Can anyone tell me what resistance thermistor is used in the ET-732 probe?  I can't find it in any Maverick specs, but I do know it's not compatable with the earlier 73 of which I have and I know it has a 200K thermistor.  If you have a probe you can find the resistance with a multimeter and I would appreciate if someone could check for me.  Reason for asking is my controller supplier has 100K probes available for a very good price (just have to buy 200 of them!!).

Oops, just read down and saw the thread starter by RyanL:


> Just wondering if anyone has a line on a cheap source for replacement probes for the Maverick ET-733. I already killed one of mine, and I do have a spare on hand, but when the next one or two inevitably die I would like to not have to pay $25 for a new one.

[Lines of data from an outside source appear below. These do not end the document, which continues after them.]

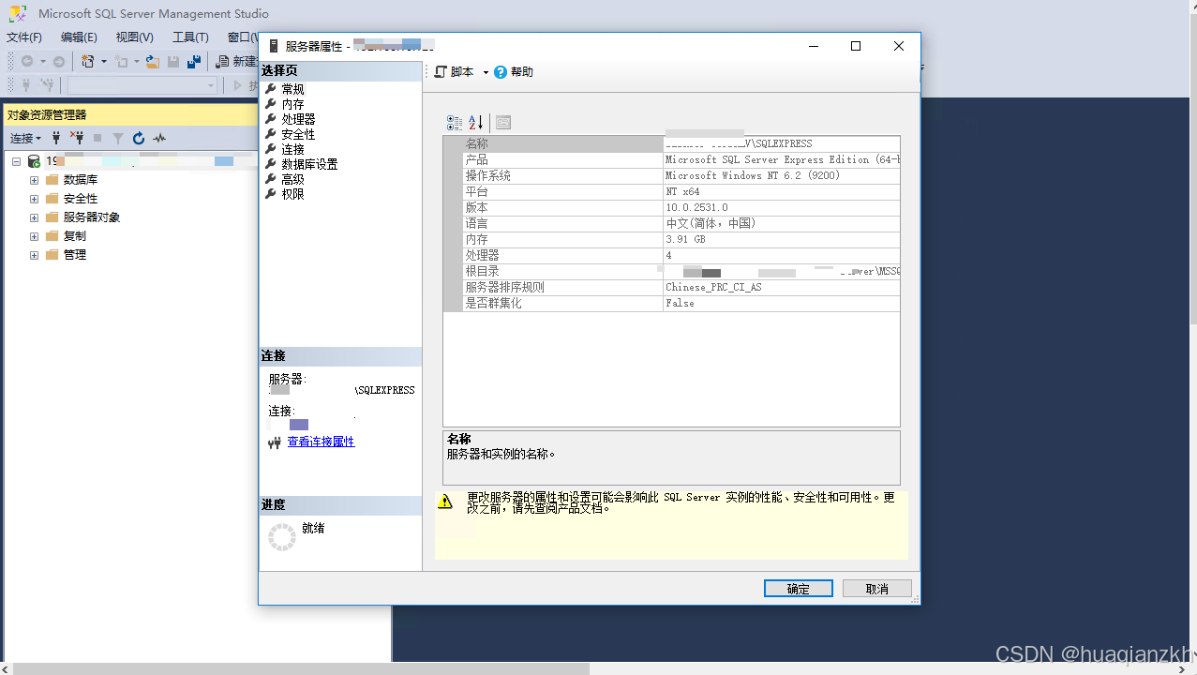The width and height of the screenshot is (1197, 675).
Task: Open the 查看连接属性 link
Action: [x=321, y=442]
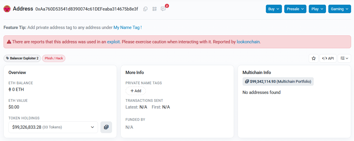Open the My Name Tag link
The width and height of the screenshot is (354, 141).
(x=127, y=27)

Ryan, if the 732 / 733 is a 100K I will place the order and post on the forum when they come in.


----------



## addertooth (Oct 13, 2014)

JohnPC,

I asked Todd, with AmazeN products that specific question.  He said it is compatible with the ET-732 as well.  I mentioned he needed to update his website, as it showed the probes were just for the 733, He updated his site to now list the probes as working for both the 732 and the 733.


----------



## johnpc (Oct 13, 2014)

Addertooth said:


> JohnPC,
> 
> He said it is compatible with the ET-732 as well.


Thanks, but I still need to find out what the resistance is.  If you check the plug with an ohmeter at room temperature that will tell you the resistance: will be near 50K, 100K, etc.  If someone can check this for me I'll send them a probe for free to test (if it is 100K) when I get them in.


----------



## wolfman1955 (Oct 13, 2014)

Addertooth said:


> JohnPC,
> 
> 
> 
> I asked Todd, with AmazeN products that specific question.  He said it is compatible with the ET-732 as well.  I mentioned he needed to update his website, as it showed the probes were just for the 733, He updated his site to now list the probes as working for both the 732 and the 733.

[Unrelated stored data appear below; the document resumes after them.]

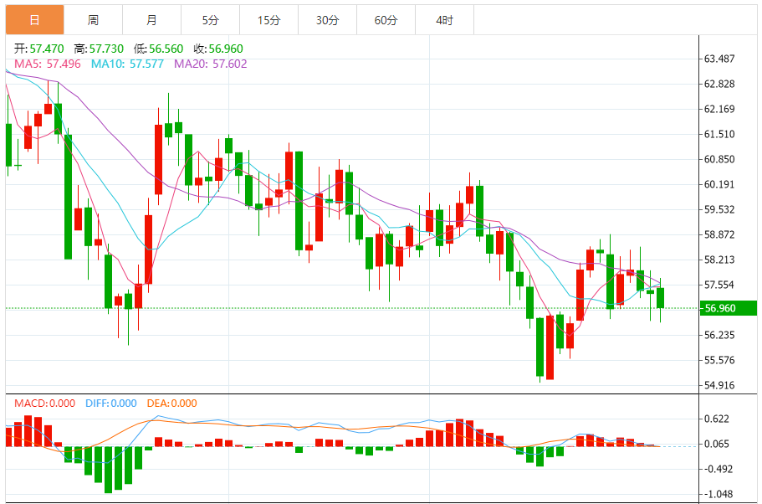Click the MA20 57.602 indicator label
Viewport: 762px width, 504px height.
210,64
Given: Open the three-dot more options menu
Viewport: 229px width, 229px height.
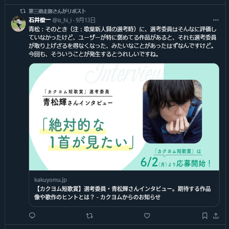Looking at the screenshot, I should [216, 20].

That is good info THANKS!!


----------



## addertooth (Oct 13, 2014)

JohnPC,

The stock 3 foot probes which come with the ET-733 are 1 Meg ohms at 25c, the resistance drops to 880K at  roughly 90 degrees F, and about 3K resistance at 390 degrees F.

The longer 6 foot probes produce the same numbers within a 1 percent error factor. 

Measured Via a calibrated Fluke 87, 4 and 1/2 digit meter.  Calibrated accuracy 0.01 of 1 percent (error .0001, one part per ten thousand).


----------



## johnpc (Oct 13, 2014)

Addertooth said:


> The stock 3 foot probes which come with the ET-733 are 1 Meg ohms at 25c, the resistance drops to 880K at  roughly 90 degrees F, and about 3K resistance at 390 degrees F.
> 
> The longer 6 foot probes produce the same numbers within a 1 percent error factor.
> 
> Measured Via a calibrated Fluke 87, 4 and 1/2 digit meter.  Calibrated accuracy 0.01 of 1 percent (error .0001, one part per ten thousand).


Thanks a bunch. While I would never question someone with a Fluke (I've just got a couple of cheap Metex) is it possible it could be 100K instead of 1Meg at 25C?  I've not ever seen a 1Meg NTC thermistor and can't find one in the tables. Then again Maverick may want to have a custom sensor because it certainly isn't standard issue.  Here's one table I found and your measurement of 3K at 390F matches with a 100K so I'm still holding out hope.


----------



## addertooth (Oct 13, 2014)

JohnPC,

Just checked it on my backup Fluke (second meter), 1 Meg ohms at 25C.  Resistance drops as temperature goes up.

My platinum sensor on my fluke is 4.7k and goes UP with resistance at temperature goes up.


----------



## johnpc (Oct 13, 2014)

Beaucoup thanks for rechecking.


----------



## dr k (Oct 13, 2014)

JohnPC said:


> Thanks, but I still need to find out what the resistance is.  If you check the plug with an ohmeter at room temperature that will tell you the resistance: will be near 50K, 100K, etc.  If someone can check this for me I'll send them a probe for free to test (if it is 100K) when I get them in.


After all this dialog I had to participate but not with the probe you have.  My Maverick OT3BBQ plug tested150k at room temp with my Ohm meter set at 200K.  Isn't this closer to what your looking for?


----------



## jim williams (Jan 2, 2017)

​I tried the knock off ET 733 replacement probes and they were outta this world (12-15* off) from being correct readers !! THEY SUCKED. I will never order a knock off again, (good luck - bad luck) just don't matter when I depend on a good tool as my therm.

Sorry I was late but just ran across this and ordered new with no problems. Wheeew! Carry on with your day??


----------